BEGIN

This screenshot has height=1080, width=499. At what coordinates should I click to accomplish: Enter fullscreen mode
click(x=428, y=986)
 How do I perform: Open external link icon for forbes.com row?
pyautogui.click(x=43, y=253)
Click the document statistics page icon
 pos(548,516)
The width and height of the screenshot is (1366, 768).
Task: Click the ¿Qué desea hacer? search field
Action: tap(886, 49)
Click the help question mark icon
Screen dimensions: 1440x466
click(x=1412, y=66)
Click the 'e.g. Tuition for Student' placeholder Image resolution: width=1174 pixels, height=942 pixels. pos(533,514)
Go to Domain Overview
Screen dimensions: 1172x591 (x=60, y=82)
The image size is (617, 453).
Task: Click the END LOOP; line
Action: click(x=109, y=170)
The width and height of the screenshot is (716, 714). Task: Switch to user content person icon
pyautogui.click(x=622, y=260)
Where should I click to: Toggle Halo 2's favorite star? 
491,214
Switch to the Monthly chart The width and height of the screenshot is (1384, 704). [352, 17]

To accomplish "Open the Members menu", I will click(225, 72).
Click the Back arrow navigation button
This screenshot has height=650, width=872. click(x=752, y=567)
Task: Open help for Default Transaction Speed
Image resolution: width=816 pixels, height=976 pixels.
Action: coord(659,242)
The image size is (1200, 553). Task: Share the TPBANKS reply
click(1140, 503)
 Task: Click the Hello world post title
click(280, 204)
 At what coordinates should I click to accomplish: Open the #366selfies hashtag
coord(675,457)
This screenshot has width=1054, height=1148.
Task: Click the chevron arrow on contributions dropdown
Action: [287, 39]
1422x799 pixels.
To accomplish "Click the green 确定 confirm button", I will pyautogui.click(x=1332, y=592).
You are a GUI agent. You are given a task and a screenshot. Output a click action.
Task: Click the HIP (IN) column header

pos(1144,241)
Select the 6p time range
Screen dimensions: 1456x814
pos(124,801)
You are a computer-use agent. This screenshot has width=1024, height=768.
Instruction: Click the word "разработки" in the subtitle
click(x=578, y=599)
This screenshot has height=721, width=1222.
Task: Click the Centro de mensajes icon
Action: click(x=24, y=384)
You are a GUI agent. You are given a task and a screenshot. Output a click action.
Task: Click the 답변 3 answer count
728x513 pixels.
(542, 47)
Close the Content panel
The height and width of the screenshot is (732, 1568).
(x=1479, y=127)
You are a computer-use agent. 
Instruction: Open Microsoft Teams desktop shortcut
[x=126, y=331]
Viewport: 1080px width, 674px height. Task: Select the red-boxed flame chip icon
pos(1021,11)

END

→ **Task instructions**: Write back every line of the material exactly as it was provided.

→ **Your solution**:
This screenshot has height=1080, width=499. At what coordinates should I click to accomplish: Enter fullscreen mode
click(x=428, y=986)
 How do I perform: Open external link icon for forbes.com row?
pyautogui.click(x=43, y=253)
Click the document statistics page icon
 pos(548,516)
The width and height of the screenshot is (1366, 768).
Task: Click the ¿Qué desea hacer? search field
Action: tap(886, 49)
Click the help question mark icon
Screen dimensions: 1440x466
click(x=1412, y=66)
Click the 'e.g. Tuition for Student' placeholder Image resolution: width=1174 pixels, height=942 pixels. pos(533,514)
Go to Domain Overview
Screen dimensions: 1172x591 (x=60, y=82)
The image size is (617, 453).
Task: Click the END LOOP; line
Action: click(x=109, y=170)
The width and height of the screenshot is (716, 714). Task: Switch to user content person icon
pyautogui.click(x=622, y=260)
Where should I click to: Toggle Halo 2's favorite star? 
491,214
Switch to the Monthly chart The width and height of the screenshot is (1384, 704). [352, 17]

To accomplish "Open the Members menu", I will click(225, 72).
Click the Back arrow navigation button
This screenshot has height=650, width=872. click(x=752, y=567)
Task: Open help for Default Transaction Speed
Image resolution: width=816 pixels, height=976 pixels.
Action: coord(659,242)
The image size is (1200, 553). Task: Share the TPBANKS reply
click(1140, 503)
 Task: Click the Hello world post title
click(280, 204)
 At what coordinates should I click to accomplish: Open the #366selfies hashtag
coord(675,457)
This screenshot has width=1054, height=1148.
Task: Click the chevron arrow on contributions dropdown
Action: [287, 39]
1422x799 pixels.
To accomplish "Click the green 确定 confirm button", I will pyautogui.click(x=1332, y=592).
You are a GUI agent. You are given a task and a screenshot. Output a click action.
Task: Click the HIP (IN) column header

pos(1144,241)
Select the 6p time range
Screen dimensions: 1456x814
pos(124,801)
You are a computer-use agent. This screenshot has width=1024, height=768.
Instruction: Click the word "разработки" in the subtitle
click(x=578, y=599)
This screenshot has height=721, width=1222.
Task: Click the Centro de mensajes icon
Action: click(x=24, y=384)
You are a GUI agent. You are given a task and a screenshot. Output a click action.
Task: Click the 답변 3 answer count
728x513 pixels.
(542, 47)
Close the Content panel
The height and width of the screenshot is (732, 1568).
(x=1479, y=127)
You are a computer-use agent. 
Instruction: Open Microsoft Teams desktop shortcut
[x=126, y=331]
Viewport: 1080px width, 674px height. Task: Select the red-boxed flame chip icon
pos(1021,11)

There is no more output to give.